Dove si trova la società? Nella geografia del calcio continentale serve spingersi in Norvegia, a 3.200 km più a nord di Milano, per trovare la città di Bodø, sede della società che milita nella Serie A nazionale e in bacheca ha solo 2 trofei (le Coppe di Norvegia vinte a distanza di anni l'una dall'altra, 1992/1993, 1974/1975).

Perché si chiama Bodø/Glimt? La squadra è stata fondata nel 1916, il doppio nome le deriva dalla città di Bodø (dove ha sede il club) associata alla denominazione originaria (Glimt).

I numeri della stagione. Lì il campionato è giunto già alla diciassettesima giornata e la squadra di Kjetil Knutsen è in testa alla classifica a 47 punti, +13 sul Molde e +16 sull'Odd. Philip Zinckernagel (ala destra), Jens Petter Hauge  (esterno d'attacco a sinistra) e Kasper Junker (punta centrale) i calciatori che hanno segnato il maggior numero di reti in rosa: 11 a testa. Media gol altissima: 62 reti, 3.65 a match. Fredrik André Björkan (terzino sinistro) è il giocatore che ha il valore di mercato più alto: 900 mila euro.

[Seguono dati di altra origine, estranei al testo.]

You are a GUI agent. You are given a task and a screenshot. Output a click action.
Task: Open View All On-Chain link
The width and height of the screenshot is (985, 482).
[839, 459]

I precedenti con le italiane. La gara in calendario il prossimo 24 settembre si aggiunge alla lista dei precedenti che annovera altre sfide. Bisogna andare indietro nel tempo e risalire fino all'edizione della Coppa delle Coppe nella seconda metà degli Anni Settanta: in tutte le occasioni (Napoli nel 1976/1977, Inter nel 1978/1979, Sampdoria nel 1994/1995) il Bodø/Glimt è stato sempre eliminato.